* BEGIN Recorded information *

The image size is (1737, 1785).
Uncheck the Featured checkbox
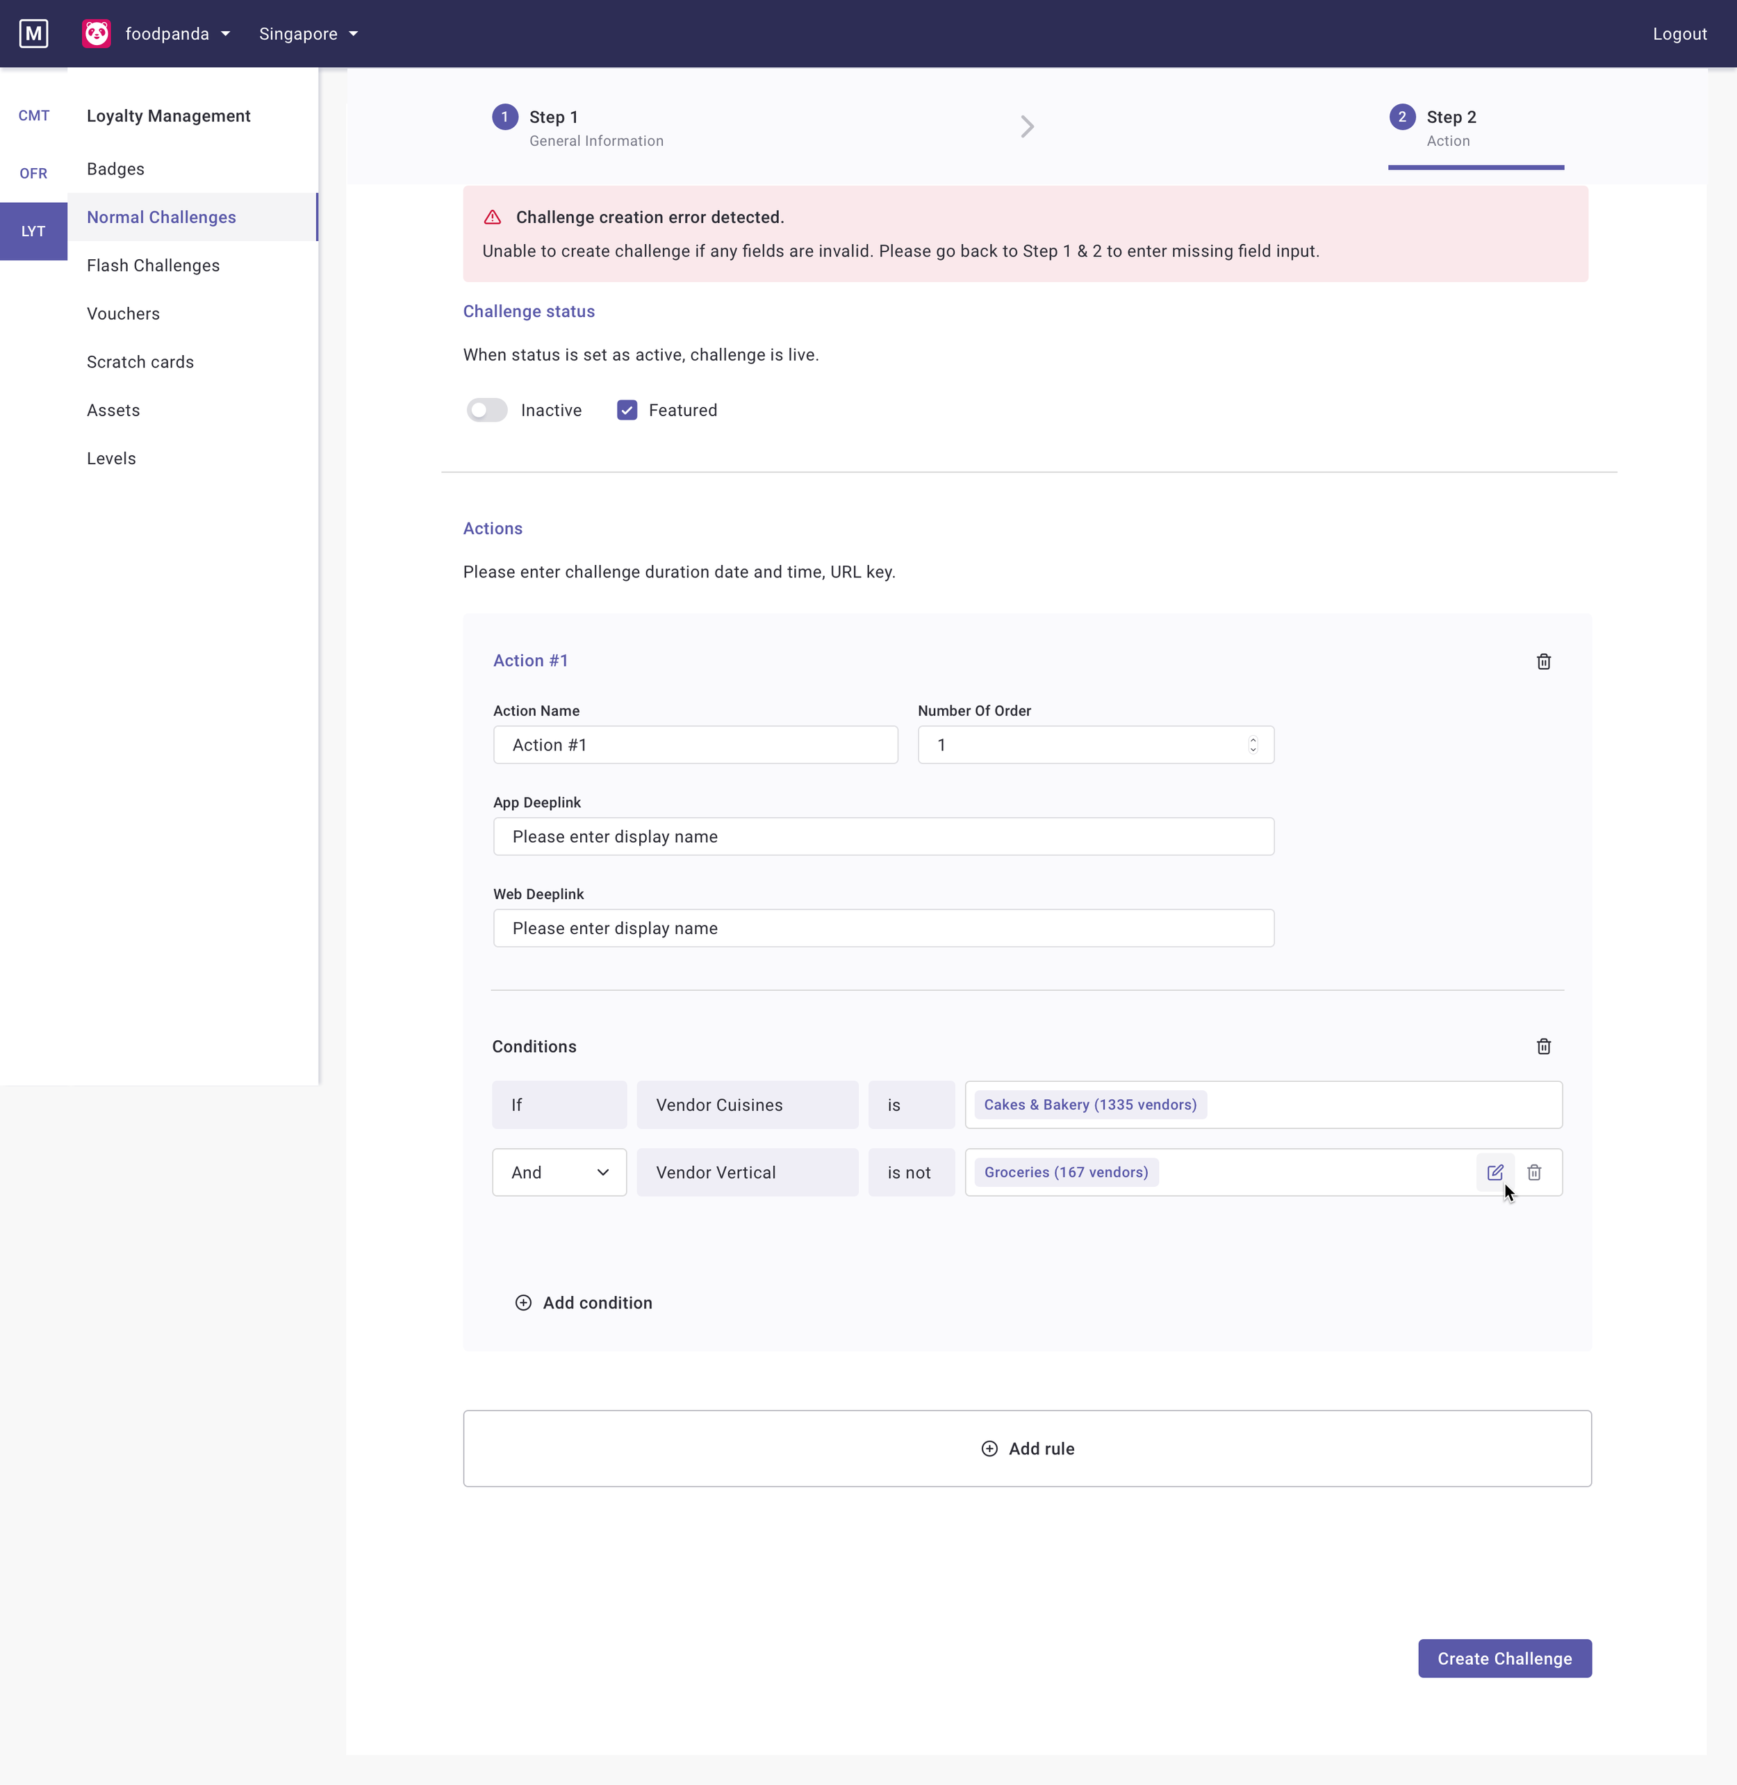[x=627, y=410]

* END Recorded information *
* BEGIN Recorded information *

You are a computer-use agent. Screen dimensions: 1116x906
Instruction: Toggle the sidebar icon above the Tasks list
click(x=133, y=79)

* END Recorded information *

Set task
Please rewrite the rows between the lines holding "The image size is (1737, 1785)." and "[x=627, y=410]", inclusive, replacing "Featured" with "Pinned" and changing nothing else. Omit the pictures.

Response
The image size is (1737, 1785).
Uncheck the Pinned checkbox
[x=627, y=410]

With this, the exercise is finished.